Melkonyants said that the voting system failed while votes were still being cast. “The printers aren’t printing, and the stats aren’t refreshing, but at the same time, we can say with certainty that the students are voting,” he wrote. An accompanying photograph of a voting observation machine indicated that data in the new system stopped changing at 5:00 PM local time.
Melkonyants told Meduza that at 7:00 PM, an hour before the “election” ended, its observers were asked to leave early. He explained that organizers had decided to conduct the final vote count in another location without any monitors present. He also predicted that the results of the test would be discussed on July 15 at the next scheduled meeting for the local government’s technology working group.

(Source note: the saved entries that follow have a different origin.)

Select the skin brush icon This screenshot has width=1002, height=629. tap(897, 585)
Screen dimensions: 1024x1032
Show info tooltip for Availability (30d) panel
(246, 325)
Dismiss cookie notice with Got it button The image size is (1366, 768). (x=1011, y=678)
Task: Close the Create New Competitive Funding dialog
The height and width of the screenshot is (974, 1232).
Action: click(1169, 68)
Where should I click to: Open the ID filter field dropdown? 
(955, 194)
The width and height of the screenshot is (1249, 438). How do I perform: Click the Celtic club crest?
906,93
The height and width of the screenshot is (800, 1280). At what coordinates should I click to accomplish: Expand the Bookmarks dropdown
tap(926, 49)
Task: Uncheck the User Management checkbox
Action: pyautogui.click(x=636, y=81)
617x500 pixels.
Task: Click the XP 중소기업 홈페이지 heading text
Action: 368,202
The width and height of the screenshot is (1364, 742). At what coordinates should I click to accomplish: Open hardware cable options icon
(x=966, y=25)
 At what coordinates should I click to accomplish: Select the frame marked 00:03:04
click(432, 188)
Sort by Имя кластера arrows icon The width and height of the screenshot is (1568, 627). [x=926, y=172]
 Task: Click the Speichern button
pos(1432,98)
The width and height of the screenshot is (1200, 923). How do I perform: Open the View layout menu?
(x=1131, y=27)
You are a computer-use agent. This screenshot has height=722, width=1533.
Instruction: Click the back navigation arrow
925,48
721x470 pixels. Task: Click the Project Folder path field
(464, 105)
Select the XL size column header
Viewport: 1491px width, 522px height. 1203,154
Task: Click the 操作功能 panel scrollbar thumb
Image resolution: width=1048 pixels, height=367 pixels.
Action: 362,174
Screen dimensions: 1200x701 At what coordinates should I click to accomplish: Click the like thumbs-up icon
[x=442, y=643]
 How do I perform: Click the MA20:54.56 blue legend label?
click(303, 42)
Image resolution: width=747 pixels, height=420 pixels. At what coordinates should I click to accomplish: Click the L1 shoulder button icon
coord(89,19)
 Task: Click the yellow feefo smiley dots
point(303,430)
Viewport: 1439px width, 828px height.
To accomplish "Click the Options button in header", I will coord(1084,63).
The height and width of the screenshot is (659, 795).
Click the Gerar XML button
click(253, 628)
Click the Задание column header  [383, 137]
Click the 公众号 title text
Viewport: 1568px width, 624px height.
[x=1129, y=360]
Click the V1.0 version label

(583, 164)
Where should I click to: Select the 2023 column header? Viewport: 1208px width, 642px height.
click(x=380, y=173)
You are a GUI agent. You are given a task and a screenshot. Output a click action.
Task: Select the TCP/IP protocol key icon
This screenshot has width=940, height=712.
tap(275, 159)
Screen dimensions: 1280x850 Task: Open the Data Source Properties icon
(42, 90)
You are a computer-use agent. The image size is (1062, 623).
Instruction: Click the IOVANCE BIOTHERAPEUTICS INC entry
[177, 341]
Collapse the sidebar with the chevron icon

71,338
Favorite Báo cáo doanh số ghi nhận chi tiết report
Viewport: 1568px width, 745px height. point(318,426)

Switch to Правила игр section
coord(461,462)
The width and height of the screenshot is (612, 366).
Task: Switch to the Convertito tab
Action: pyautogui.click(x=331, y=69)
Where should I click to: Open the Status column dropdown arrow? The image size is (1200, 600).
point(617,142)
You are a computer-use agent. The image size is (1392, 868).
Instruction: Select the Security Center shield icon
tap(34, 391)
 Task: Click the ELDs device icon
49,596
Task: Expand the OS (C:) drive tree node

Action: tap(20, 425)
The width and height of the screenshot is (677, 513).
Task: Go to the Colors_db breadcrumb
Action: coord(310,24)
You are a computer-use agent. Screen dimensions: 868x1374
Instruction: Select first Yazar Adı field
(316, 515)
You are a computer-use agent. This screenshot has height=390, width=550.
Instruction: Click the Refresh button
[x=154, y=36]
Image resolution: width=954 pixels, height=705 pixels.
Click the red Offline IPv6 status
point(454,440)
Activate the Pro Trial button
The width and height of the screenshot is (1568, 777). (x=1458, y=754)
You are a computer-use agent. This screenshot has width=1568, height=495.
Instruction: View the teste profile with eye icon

Moscow City Duma Speaker Alexey Shaposhnikov had previously stated that every stage of the electronic system’s testing process would be open to the public. Moscow’s Community Headquarters for Election Observation had indicated two weeks before the test that individual defects had been detected in the new voting system but asserted that they could be corrected. After the unsuccessful test, Russia’s federal Election Commission issued a press release that did not mention any technical failures. Meduza was unable to obtain comments from the representatives of Moscow City Hall who conducted the test.
The first full-fledged online voting session is scheduled to take place in Moscow during the course of this September’s City Duma elections. Electronic voting will be used in three precincts of the city’s 45. City Hall representatives have already announced that they plan to continue testing the system until mid-August at the least, meaning that new changes will be made to the system less than a month before the elections take place.